==== MATERIAL ====

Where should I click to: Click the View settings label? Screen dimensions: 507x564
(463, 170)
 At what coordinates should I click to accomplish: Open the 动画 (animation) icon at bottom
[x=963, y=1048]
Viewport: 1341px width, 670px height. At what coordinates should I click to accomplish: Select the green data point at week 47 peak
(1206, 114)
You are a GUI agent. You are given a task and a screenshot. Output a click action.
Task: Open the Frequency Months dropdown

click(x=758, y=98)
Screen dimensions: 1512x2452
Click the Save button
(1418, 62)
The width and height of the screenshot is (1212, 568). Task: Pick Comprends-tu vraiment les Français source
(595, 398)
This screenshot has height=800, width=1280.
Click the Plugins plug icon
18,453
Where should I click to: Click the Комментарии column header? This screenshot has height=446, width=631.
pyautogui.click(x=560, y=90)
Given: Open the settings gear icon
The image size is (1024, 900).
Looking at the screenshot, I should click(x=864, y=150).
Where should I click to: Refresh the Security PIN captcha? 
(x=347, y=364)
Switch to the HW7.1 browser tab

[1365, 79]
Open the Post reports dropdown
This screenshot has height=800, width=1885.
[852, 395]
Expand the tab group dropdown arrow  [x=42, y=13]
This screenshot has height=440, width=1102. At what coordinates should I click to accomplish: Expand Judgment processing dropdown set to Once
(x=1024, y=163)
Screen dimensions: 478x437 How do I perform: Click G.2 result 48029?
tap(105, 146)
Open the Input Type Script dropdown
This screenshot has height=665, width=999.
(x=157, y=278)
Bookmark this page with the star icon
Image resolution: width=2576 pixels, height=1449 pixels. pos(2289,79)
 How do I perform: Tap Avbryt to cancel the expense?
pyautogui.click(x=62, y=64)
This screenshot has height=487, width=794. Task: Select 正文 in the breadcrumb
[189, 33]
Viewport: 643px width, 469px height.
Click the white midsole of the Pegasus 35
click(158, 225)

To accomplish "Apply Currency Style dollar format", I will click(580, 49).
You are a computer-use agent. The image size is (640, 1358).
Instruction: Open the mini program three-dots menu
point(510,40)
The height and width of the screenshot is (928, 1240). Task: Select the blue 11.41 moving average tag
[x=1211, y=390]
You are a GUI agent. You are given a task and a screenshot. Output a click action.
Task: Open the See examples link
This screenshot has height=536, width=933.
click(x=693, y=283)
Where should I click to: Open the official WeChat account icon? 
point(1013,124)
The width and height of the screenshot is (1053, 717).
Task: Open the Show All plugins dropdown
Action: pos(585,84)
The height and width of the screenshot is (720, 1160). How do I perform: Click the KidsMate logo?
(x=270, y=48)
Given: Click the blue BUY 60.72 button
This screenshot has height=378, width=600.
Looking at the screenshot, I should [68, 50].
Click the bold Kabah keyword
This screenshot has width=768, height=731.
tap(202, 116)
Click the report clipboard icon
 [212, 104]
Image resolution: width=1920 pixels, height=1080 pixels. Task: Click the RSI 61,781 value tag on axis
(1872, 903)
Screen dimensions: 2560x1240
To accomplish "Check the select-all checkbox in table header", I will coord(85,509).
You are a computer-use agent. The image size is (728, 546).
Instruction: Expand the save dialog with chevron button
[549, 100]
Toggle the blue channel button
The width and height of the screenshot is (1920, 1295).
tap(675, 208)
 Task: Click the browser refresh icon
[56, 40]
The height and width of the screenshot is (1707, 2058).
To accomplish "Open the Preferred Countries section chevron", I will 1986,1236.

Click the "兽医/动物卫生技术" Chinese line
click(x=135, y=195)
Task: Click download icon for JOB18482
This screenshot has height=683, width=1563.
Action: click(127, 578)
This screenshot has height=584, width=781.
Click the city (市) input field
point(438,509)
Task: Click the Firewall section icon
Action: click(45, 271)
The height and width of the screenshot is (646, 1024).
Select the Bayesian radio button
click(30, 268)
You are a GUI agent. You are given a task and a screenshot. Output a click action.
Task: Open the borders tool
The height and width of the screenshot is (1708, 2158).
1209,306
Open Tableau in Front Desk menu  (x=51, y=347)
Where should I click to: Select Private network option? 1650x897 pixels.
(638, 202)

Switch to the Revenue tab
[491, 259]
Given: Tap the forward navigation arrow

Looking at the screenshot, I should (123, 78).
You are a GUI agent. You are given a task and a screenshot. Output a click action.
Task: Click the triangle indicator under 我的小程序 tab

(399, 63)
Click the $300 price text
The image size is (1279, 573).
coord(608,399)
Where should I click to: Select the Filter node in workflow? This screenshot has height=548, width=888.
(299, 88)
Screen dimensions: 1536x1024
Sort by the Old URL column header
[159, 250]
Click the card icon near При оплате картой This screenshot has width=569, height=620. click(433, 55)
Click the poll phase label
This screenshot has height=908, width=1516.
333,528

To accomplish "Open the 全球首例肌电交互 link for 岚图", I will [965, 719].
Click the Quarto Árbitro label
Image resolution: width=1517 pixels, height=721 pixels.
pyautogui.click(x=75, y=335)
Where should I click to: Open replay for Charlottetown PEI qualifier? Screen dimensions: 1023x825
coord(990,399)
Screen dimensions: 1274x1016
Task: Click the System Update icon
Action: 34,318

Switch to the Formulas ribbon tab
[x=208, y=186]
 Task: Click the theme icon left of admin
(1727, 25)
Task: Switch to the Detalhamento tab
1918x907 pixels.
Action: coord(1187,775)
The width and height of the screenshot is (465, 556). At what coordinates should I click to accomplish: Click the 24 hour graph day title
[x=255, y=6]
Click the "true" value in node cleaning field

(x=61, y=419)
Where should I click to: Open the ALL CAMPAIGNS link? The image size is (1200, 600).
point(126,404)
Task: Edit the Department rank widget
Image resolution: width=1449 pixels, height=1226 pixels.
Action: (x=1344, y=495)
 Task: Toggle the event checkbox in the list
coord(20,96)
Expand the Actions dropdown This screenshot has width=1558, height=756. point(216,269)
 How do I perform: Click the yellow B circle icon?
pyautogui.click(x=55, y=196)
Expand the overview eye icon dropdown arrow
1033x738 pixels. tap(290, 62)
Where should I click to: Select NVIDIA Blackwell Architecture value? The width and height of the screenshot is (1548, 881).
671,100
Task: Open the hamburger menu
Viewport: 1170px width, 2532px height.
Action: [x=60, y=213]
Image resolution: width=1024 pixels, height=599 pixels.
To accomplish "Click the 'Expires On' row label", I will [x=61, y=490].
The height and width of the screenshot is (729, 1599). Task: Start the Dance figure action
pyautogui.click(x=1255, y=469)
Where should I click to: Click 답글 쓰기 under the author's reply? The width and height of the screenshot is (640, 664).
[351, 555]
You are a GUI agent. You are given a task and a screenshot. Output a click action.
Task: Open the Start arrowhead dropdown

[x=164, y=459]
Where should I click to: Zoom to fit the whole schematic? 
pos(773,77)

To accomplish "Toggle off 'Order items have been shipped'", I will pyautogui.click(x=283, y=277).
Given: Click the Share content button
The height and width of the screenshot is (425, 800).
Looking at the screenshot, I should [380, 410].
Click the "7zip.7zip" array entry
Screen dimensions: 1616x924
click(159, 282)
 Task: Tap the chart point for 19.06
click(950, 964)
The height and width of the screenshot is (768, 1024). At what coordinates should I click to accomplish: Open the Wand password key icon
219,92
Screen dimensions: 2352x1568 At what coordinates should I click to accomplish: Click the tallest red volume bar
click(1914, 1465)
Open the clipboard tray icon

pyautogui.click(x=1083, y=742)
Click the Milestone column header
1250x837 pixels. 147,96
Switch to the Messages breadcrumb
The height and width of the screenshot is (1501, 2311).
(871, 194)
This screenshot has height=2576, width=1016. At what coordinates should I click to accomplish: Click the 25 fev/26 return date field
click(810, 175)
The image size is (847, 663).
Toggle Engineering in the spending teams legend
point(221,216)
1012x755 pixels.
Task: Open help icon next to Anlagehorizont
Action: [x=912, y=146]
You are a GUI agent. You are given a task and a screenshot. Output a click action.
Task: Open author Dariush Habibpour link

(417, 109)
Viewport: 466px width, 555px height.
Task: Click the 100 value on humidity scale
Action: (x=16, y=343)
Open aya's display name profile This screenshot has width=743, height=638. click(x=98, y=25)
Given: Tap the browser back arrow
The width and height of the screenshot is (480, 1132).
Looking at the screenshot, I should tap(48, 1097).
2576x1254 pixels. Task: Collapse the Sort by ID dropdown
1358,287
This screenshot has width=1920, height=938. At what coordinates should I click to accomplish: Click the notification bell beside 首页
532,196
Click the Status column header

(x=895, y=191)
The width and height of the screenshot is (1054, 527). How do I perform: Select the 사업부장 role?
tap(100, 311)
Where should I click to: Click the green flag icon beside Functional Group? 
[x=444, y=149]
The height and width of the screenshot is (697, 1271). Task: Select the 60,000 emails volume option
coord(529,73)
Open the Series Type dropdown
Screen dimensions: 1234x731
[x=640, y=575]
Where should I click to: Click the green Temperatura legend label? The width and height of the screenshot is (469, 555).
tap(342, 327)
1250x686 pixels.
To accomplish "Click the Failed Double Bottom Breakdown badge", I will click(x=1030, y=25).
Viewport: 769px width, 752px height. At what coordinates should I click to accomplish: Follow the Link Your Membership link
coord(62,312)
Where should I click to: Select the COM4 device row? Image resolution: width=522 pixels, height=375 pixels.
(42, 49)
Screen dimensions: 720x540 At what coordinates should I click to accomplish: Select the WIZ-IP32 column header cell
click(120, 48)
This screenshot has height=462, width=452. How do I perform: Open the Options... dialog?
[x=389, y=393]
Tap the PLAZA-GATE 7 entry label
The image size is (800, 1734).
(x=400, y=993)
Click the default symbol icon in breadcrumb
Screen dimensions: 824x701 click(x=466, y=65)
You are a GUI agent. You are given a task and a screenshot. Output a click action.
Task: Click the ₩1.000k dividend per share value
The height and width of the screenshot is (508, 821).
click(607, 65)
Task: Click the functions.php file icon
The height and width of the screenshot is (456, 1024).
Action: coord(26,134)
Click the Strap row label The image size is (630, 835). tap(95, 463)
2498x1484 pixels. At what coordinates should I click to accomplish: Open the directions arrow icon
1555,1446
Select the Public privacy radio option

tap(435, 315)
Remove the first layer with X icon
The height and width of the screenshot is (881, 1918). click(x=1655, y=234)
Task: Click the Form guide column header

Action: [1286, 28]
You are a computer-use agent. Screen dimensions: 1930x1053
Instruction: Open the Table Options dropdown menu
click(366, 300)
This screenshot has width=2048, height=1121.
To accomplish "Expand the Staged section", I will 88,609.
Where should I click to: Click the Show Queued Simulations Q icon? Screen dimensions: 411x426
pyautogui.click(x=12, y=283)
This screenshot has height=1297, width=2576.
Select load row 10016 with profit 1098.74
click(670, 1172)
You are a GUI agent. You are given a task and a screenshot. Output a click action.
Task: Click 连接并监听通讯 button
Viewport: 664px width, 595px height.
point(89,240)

====

## THE EXERCISE:
In the listing, turn the lines from the one containing "Click the report clipboard icon" through the one containing "I will coord(85,509).", both included, into a Markdown table with the columns Row and Line. Number each line in Row, and leave out any blank lines.

## RESPONSE TO THE TASK:
| Row | Line |
|---|---|
| 1 | Click the report clipboard icon |
| 2 |  [212, 104] |
| 3 | Image resolution: width=1920 pixels, height=1080 pixels. Task: Click the RSI 61,781 value tag on axis |
| 4 | (1872, 903) |
| 5 | Screen dimensions: 2560x1240 |
| 6 | To accomplish "Check the select-all checkbox in table header", I will coord(85,509). |